En tant que député, j’ai proposé que l’on ouvre le débat sur l’ouverture dominicale des commerces. Pour être plus précis, je souhaiterais que les commerces aient, sous certaines conditions, la liberté d’ouvrir le dimanche, avec des contreparties substantielles pour les salariés.
Cela répond à mon sens à un triple objectif :
La liberté d’ouvrir un commerce le dimanche répond à une attente sociétale, au désir des Français de se divertir ou de faire leurs achats le dimanche. 68% des Français sont favorables à un tel assouplissement. En ce qui concerne les employés, la loi Macron a montré que la rémunération plus élevée pour le travail dominical intéresse de nombreux salariés.
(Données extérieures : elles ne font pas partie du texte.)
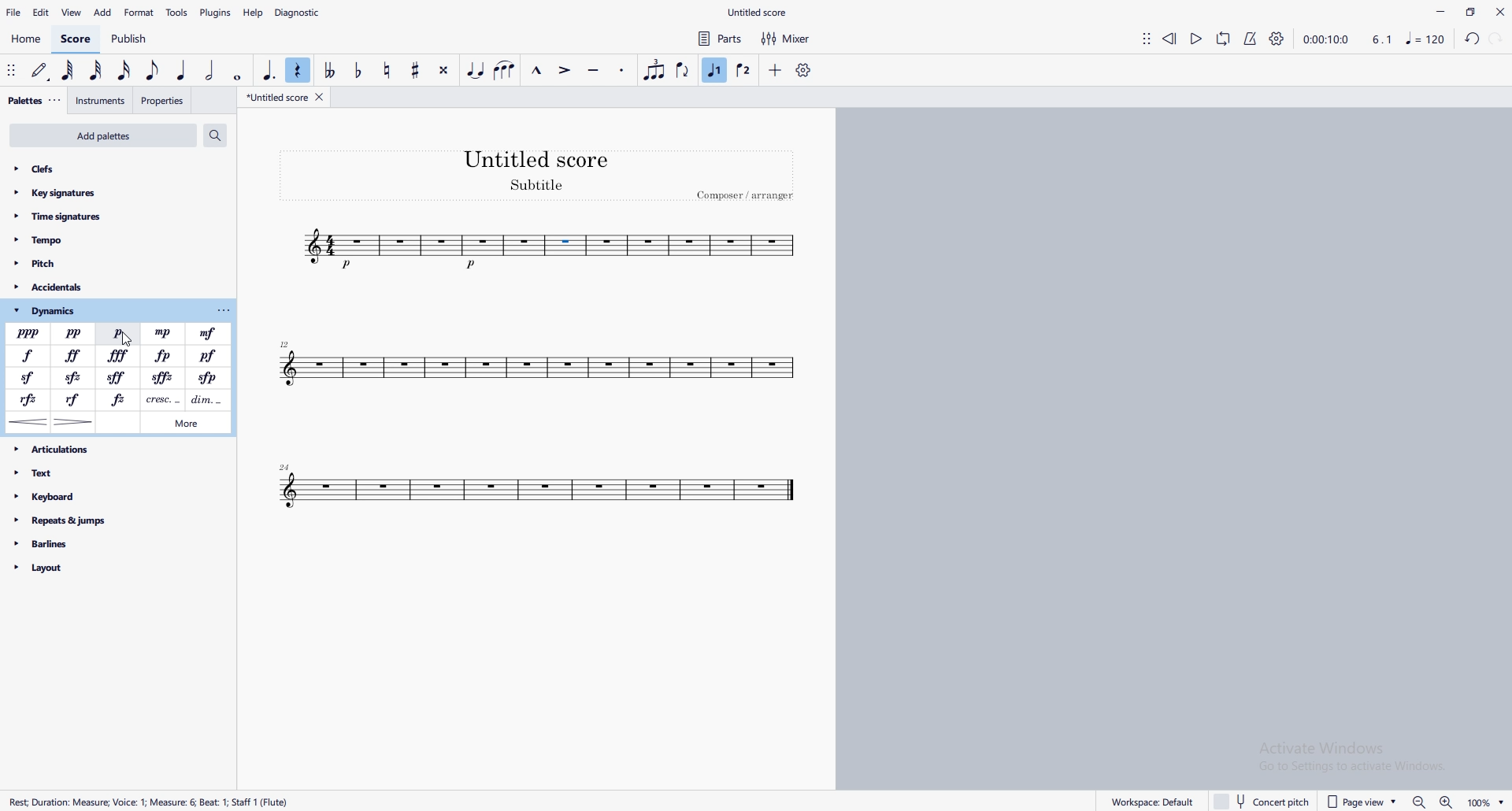 This screenshot has height=811, width=1512. Describe the element at coordinates (1170, 37) in the screenshot. I see `rewind` at that location.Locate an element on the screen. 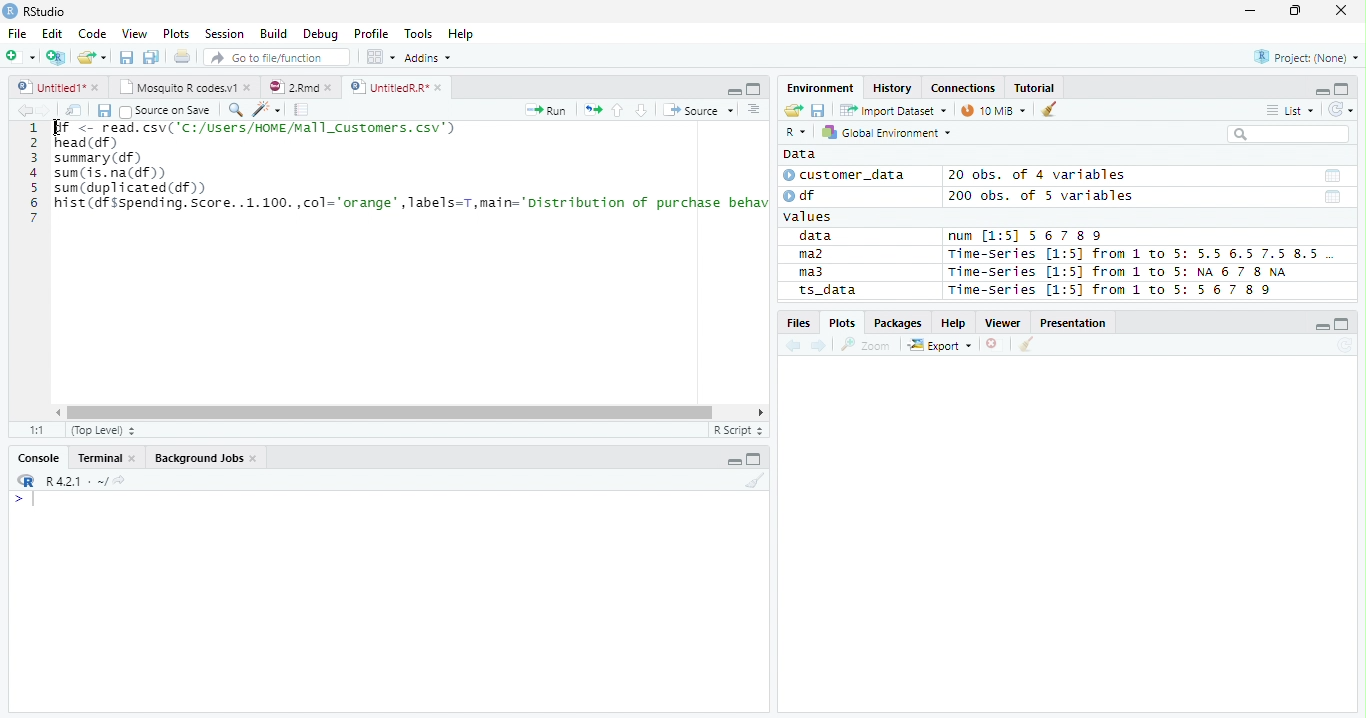 The image size is (1366, 718). Build is located at coordinates (276, 35).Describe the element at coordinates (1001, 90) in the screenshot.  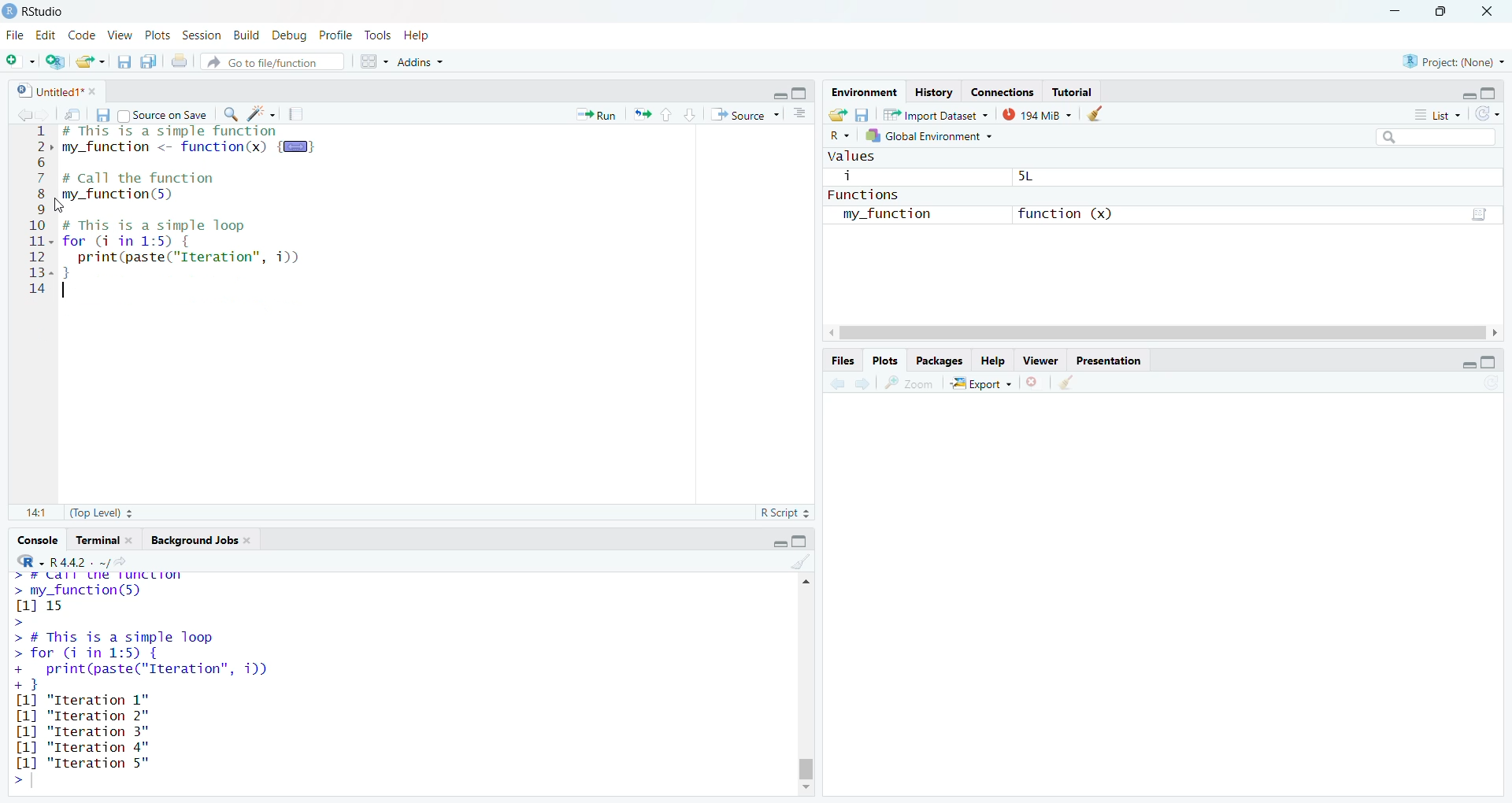
I see `connections` at that location.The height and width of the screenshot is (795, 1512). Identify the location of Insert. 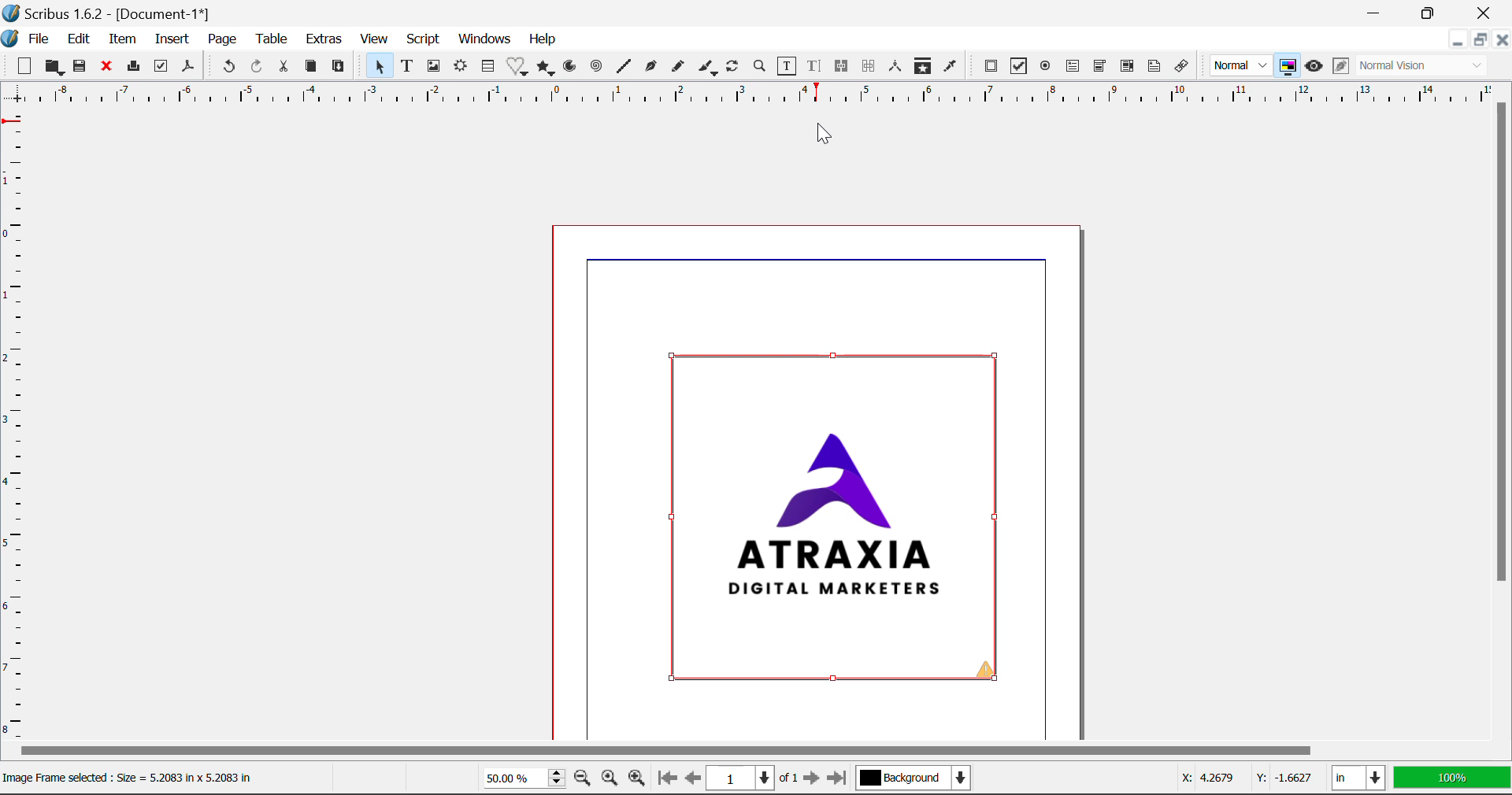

L’ouverture dominicale est aussi une opportunité économique non négligeable. La France est la première destination touristique mondiale, accueillant près de 90 millions de touristes chaque année. Et pourtant le chiffre d’affaires lié à l’industrie du tourisme y est moins élevé qu’ailleurs, et notamment l’Italie, qui permet aux commerces d’ouvrir 52 dimanches par an. L’attractivité touristique de la France ne cesse d’augmenter. Il serait absurde de passer à côté de cette opportunité en matière d’emplois et de retombées fiscales.
Enfin, le droit à l’ouverture dominicale est un outil, parmi d’autres, pour permettre aux commerces physiques de faire face à la concurrence grandissante des plateformes de vente en ligne. Les chiffres du commerce physique sont en déclin. De plus en plus de Français se tournent vers des plateformes de e-commerce, qui génèrent moins d’emplois et qui, basées pour la plupart à l’étranger, échappent à nos taxes et impôts nationaux. Ces plateformes sont également une menace pour nos centres-villes, qui se désertifient. Le e-commerce n’est pas le seul responsable mais il est un facteur non-négligeable de ce phénomène de société, que nous devons regarder en face.
Toutes ces raisons me poussent à considérer que nous devons mener un débat sur les modalités du travail dominical, ainsi que sur les mesures compensatoires prévues pour les salariés.
Libéraliser le travail le dimanche ? Pas une bonne idée
Pierre Rondeau
Codirecteur de l’Observatoire Sport et Société à la Fondation Jean Jaurès, professeur d’économie à la Sports Management SchoolRécemment, 22 député.e.s LREM ont appelé à « libéraliser le travail le dimanche » afin de garantir « la liberté d’acheter, de se divertir et de travailler ». Ces derniers mettent en avant des chiffres forcément satisfaisants : 15% d’augmentation du chiffre d’affaire global pour les magasins ouverts le dimanche, 1500 emplois créés au sein des zones touristiques internationales (ZTI).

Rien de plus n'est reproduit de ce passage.